By Jamie Lee McKenzie
Sandra Laronde, Artistic Director of Red Sky Productions has delightfully agreed to curate a Sesquicentennial Signature Music Initiative for the Toronto Symphony Orchestra (TSO) for Canada’s 150th celebration in 2017. In January 2017, when Canada’s 150th birthday arrives, the season will have programs and works that pay respect to Canada’s musical riches.
“It would be a work that would bring out Canadian musical legacy,” says Laronde.
According to Laronde, the project will explore current and past Canadian composers and Canada’s Indigenous musical legacy, as well as Canadian songwriters, culturally diverse music practice, and film composers. “I definitely want to include orchestral and Indigenous music, and also, I’m very interested in it being an image rich experience,” states Laronde.

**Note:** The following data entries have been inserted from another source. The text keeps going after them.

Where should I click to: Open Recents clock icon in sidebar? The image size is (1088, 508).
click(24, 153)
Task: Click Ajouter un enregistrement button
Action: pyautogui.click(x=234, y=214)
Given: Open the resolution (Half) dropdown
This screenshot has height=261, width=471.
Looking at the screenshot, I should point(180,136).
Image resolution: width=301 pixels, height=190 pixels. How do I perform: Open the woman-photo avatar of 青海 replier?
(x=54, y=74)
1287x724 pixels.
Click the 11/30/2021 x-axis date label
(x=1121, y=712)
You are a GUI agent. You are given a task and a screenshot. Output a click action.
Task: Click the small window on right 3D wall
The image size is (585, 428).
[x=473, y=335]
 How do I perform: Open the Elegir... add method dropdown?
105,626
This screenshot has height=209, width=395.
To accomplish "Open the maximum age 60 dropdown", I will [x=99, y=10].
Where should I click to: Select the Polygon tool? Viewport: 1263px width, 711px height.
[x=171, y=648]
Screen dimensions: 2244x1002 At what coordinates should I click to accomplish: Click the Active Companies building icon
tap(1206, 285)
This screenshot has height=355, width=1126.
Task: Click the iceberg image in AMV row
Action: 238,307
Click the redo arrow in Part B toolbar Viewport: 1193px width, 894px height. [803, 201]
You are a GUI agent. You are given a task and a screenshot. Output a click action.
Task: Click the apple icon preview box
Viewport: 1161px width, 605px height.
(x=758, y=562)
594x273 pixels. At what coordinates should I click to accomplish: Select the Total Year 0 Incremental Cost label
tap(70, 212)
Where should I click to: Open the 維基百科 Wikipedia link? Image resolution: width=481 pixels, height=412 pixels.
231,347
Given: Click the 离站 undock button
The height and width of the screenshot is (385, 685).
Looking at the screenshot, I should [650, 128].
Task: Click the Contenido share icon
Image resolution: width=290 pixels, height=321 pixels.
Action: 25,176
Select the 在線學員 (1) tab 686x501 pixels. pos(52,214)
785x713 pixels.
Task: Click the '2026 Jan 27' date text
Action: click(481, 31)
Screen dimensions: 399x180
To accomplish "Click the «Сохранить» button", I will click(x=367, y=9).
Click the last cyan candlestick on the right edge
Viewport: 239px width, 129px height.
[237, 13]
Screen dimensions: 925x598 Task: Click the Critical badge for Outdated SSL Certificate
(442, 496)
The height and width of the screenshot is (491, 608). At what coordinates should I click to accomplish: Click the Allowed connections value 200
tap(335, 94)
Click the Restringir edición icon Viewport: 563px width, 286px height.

She has also stated that she has many ideas for the project, and including some key Indigenous musicians is definitely on the top of her list. The TSO is not only including the Indigenous musical legacy, but also looking at all the different cultures that are in Canada, and putting them on the main stage. It will explore all of Canada’s diverse musical landscape.
Laronde has also curated music projects for Indigenous Arts at The Banff Centre. Diverse As This Land, was a 7-year music project that involved a lot of exceptional Indigenous musicians.
“It really goes back to our roots, I come from a highly musical family, where songs and music were just a part of growing up,” says Laronde, “I have a really good sense of Indigenous music in Canada because I’ve been working a lot with music through Red Sky, all of our big dance productions work with music and it’s always live music on stage.”
Red Sky’s musicians are always a part of the stage performance of their dance productions. “Everything I do has music involved in it,” says Laronde. Red Sky has also won two Canadian Aboriginal Music Awards and a Dora Mavor Moore Award for Best Original Score and Best Music.
Laronde is no stranger to Indigenous music and has a good sense about Canada’s Indigenous musical history from her previous works. “I am, perhaps, more associated with dance, but all of the dance productions have original, live music as well. Music has been a big part of my life,” states Laronde.
Laronde is extremely excited that she has been given this amazing opportunity, especially for something as significant as 2017.
“Truly, our art is as diverse as this land. As Canadians, we all need to be more exposed to the tremendous diversity that exists in our country, from our tundra to the mountains to the sea to the prairies to the woodlands. All of these places have their own unique beauty, spirit, and tone. Music already lives in these places. Ultimately, land informs the way that we sing, move, sense, and how we connect,” says Laronde.